Wes Streeting has accused the NHS of being “addicted to overspending” in a harsh criticism of the public service.
The health secretary said the NHS needs to stop assuming “someone will come along to bail them out”.
Wes Streeting issued the warning following Keir Starmer’s announcement on Thursday that NHS England will be abolished. The organisation will be absorbed into the Department of Health and Social Care in a bid to salvage taxpayers’ cash.
Streeting also admitted that more cuts to bureaucracy were still to come, suggesting hundreds more quangos could be at risk of job cuts in a major overhaul. “I can’t sugar coat the fact there will be a significant number of job losses,” he told broadcasters.

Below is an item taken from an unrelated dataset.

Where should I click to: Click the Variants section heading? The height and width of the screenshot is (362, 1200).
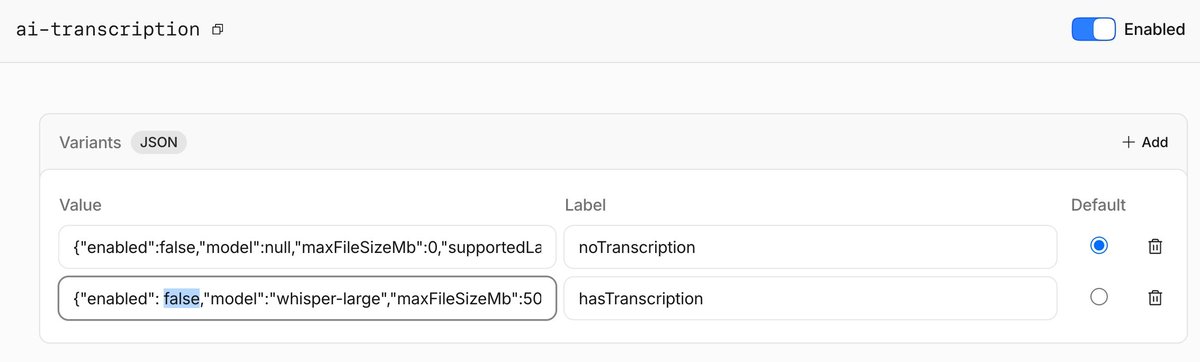pyautogui.click(x=90, y=142)
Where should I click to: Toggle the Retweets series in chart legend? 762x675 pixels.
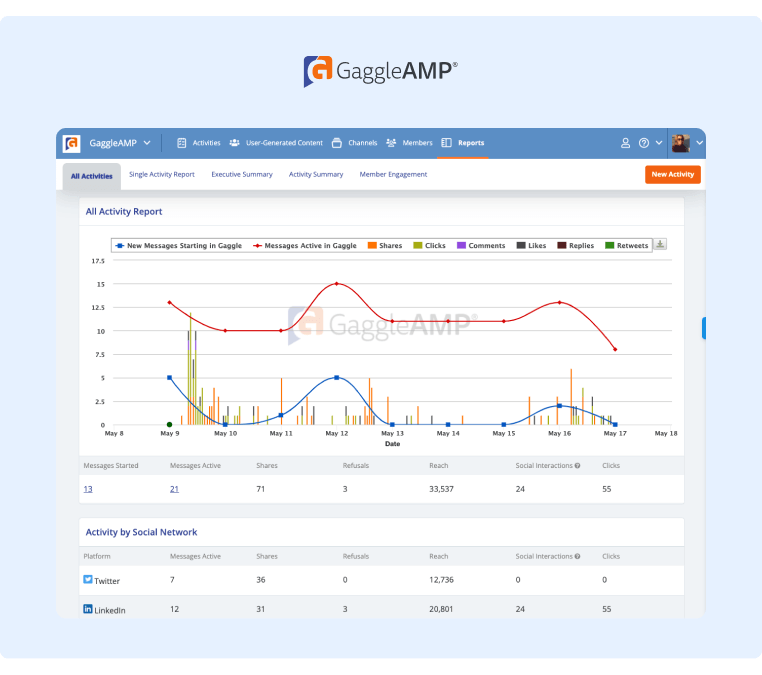[x=627, y=245]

The health secretary told Sky News that integrated care boards (ICBs), which oversee NHS trusts at the regional level, are being instructed to reduce costs by 50 per cent, with an emphasis on cutting management expenses.

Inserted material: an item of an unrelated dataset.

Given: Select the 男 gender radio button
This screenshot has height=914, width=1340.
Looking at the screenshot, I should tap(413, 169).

He said: “Myself and Jim [Mackey, NHS England’s chief executive] are confronting a financial planning round for the year ahead where systems returned financial plans to us that would have involved an overspend between £5 and £6 billion before the new financial year has even begun.
“I’m afraid this speaks to the culture that I identified before the general election where the NHS is addicted to overspending, is addicted to running up routine deficits, with the assumption that someone will come along to bail them out, in a way that, by the way, local councils would never be able to do.”
Defending job cuts, he said: “I’m going after the bureaucracy, not the people who work in it. Of course, I can’t sugar coat the fact that there will be a significant number of job losses and we will want to make sure we are treating people fairly, supporting them properly through that process. And I’m not criticising them, but I’ve got to make sure the system is well set up.”
He added: “I’m responsible for an NHS that can’t see an ambulance arrive on time. I’m responsible for an NHS where people can’t always get a GP appointment when they need one, where NHS dentistry is barely existent in parts of the country. So there are fundamental problems I need to fix.”